Gerechtelijke organisatie

Vorderingen tot schadevergoeding in twee Srebrenica-zaken afgewezen

Den Haag, 10 september 2008 - De rechtbank 's-Gravenhage heeft vandaag uitspraak gedaan in twee rechtszaken tegen de Nederlandse Staat over de massamoord in juli 1995 op de mannelijke Moslimbevolking van Srebrenica door eenheden van het Bosnisch-Servische leger onder leiding van generaal Mladic. Deze procedures waren aangespannen door nabestaanden van individuele slachtoffers. In beide zaken heeft de rechtbank de vorderingen tot schadevergoeding afgewezen.

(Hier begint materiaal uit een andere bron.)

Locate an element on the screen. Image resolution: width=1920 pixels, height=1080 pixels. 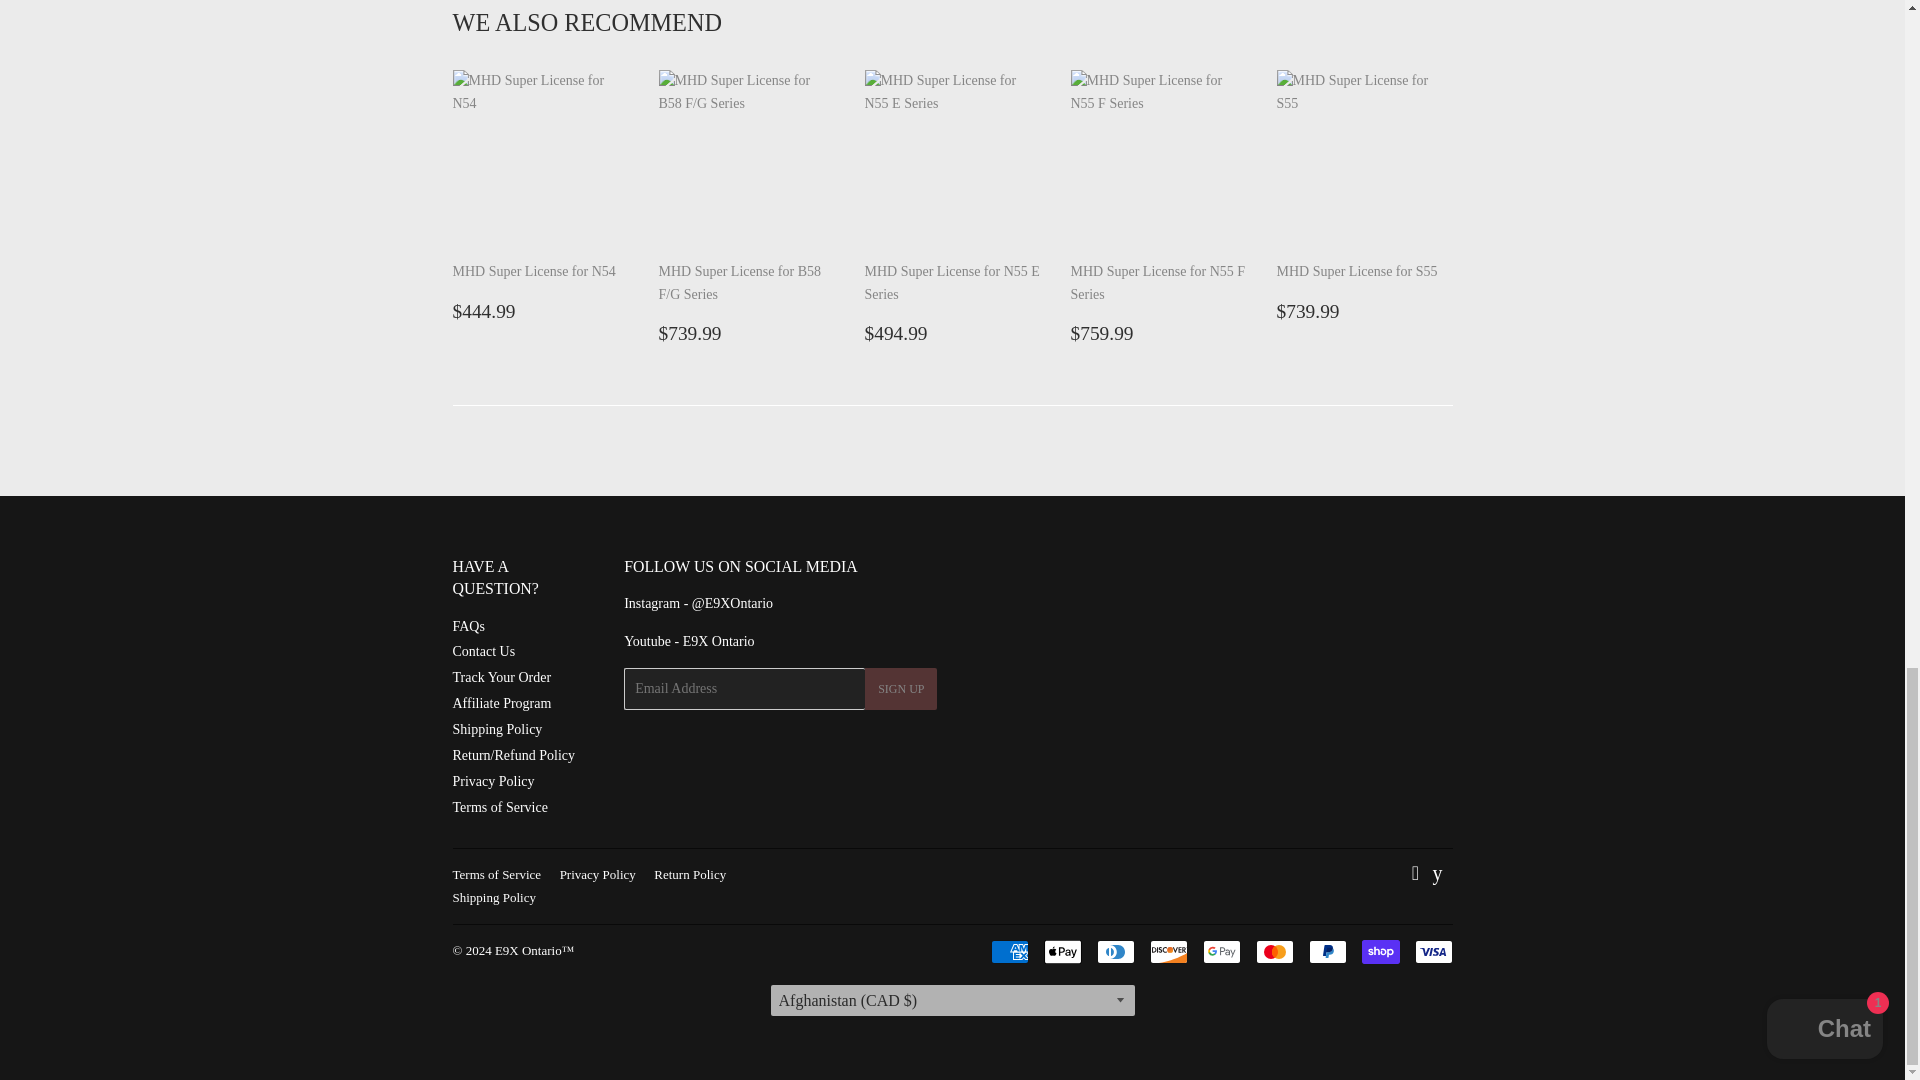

Het Internationaal Gerechtshof heeft in 2007 de massamoord in juli 1995 op vele duizenden Moslimmannen in Oost-Bosnië als genocide gekwalificeerd. In die periode was een Nederlands bataljon, Dutchbat, daar gelegerd in het kader van de vredesmissie van UNPROFOR, een onderdeel van de Verenigde Naties. Het mandaat dat UNPROFOR van de VN-Veiligheidsraad had gekregen, was gericht op bescherming van de lokale bevolkingen in de gebieden die als veilig gebied (`safe area') waren aangewezen. Srebrenica was het eerste gebied dat als `safe area' is aangewezen.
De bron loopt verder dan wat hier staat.